Thrice out of Asia and the adaptive radiation of the western honey bee

Abstract

The origin of the western honey bee Apis mellifera has been intensely debated. Addressing this knowledge gap is essential for understanding the evolution and genetics of one of the world’s most important pollinators. By analyzing 251 genomes from 18 native subspecies, we found support for an Asian origin of honey bees with at least three expansions leading to African and European lineages. The adaptive radiation of honey bees involved selection on a few genomic “hotspots.” We found 145 genes with independent signatures of selection across all bee lineages, and these genes were highly associated with worker traits. Our results indicate that a core set of genes associated with worker and colony traits facilitated the adaptive radiation of honey bees across their vast distribution.

Fig. 1.. Population structure and phylogenetic reconstruction of A. mellifera.

(A) Map of the native distribution of the seven genetically distinct lineages. (B) Patterns of ancestry and population structure identified with ADMIXTURE when K = 7. Vertical bars represent individual bees, and colored segments represent the proportion of ancestry to the different clusters. (C) Evolutionary relationships among A. mellifera samples reconstructed with a neighbor-joining tree using SNPs located genome-wide. Asterisks represent node support of 100%. (D) Evolutionary relationships among A. mellifera samples constructed with a neighbor-joining tree using SNPs located within protein-coding regions. Asterisks represent node support of 100%. Node support and maximum likelihood phylogenetic trees can be found in the Supplementary Materials.

Fig. 2.. Ancestral biogeographic range reconstruction of A. mellifera using two resolved topologies.

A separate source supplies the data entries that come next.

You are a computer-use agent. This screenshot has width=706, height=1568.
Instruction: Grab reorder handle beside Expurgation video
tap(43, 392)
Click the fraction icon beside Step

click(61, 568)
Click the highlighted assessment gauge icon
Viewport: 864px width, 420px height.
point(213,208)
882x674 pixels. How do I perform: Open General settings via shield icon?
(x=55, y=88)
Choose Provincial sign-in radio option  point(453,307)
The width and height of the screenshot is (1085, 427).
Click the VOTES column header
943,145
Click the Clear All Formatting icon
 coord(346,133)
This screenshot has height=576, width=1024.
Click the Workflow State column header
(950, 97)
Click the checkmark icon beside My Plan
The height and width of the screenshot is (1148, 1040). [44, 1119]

The current geographic range of subspecies is indicated at branch tips by letters A (Asia), F (Africa), and E (Europe). Colored bars to the right of the trees indicate the lineage association of the subspecies. Pie charts at nodes indicate the marginal maximum likelihood probabilities for the estimated ancestral range. The ancestral range is predicted to be in Asia, with an estimated probability of 64 to 73%. (A) represents the topology reconstructed using SNPs located throughout the genome, while (B) represents the topology reconstructed with SNPs located in protein coding regions. Node probabilities and the biogeographic reconstruction of the Apis genus can be found in the Supplementary Materials.

Fig. 3.. Proportion of genes that overlap among lineages and across the A. mellifera genome.

(A) to (G) illustrate the proportion of genes that are either unique to a lineage or share signs of selection among one to six other lineages. (H) illustrates the proportion of genes across the genome that have outlier SNPs among no lineages to all seven lineages.

Fig. 4.. Association of genes with outlier loci among the worker and queen caste.

(A) Percent change in the observed number of genes with outlier SNPs among queen- and worker-biased genes for larvae and adults, relative to expected values. For example, a negative change suggests an underrepresentation of genes, a positive change represents an enrichment of genes, and no change suggests no difference from expected values. Asterisks represent the degree of significance of the change between observed and expected values (*P < 0.05, **P < 0.01, and ***P < 0.001), while N.S. is not statistically significant. (B) Proportion of genes with outlier SNPs among worker caste– and queen caste–biased genes for larvae and adults for each lineage. Asterisks represent the degree of significant difference between the proportions (*P < 0.05, **P < 0.01, and ***P < 0.001).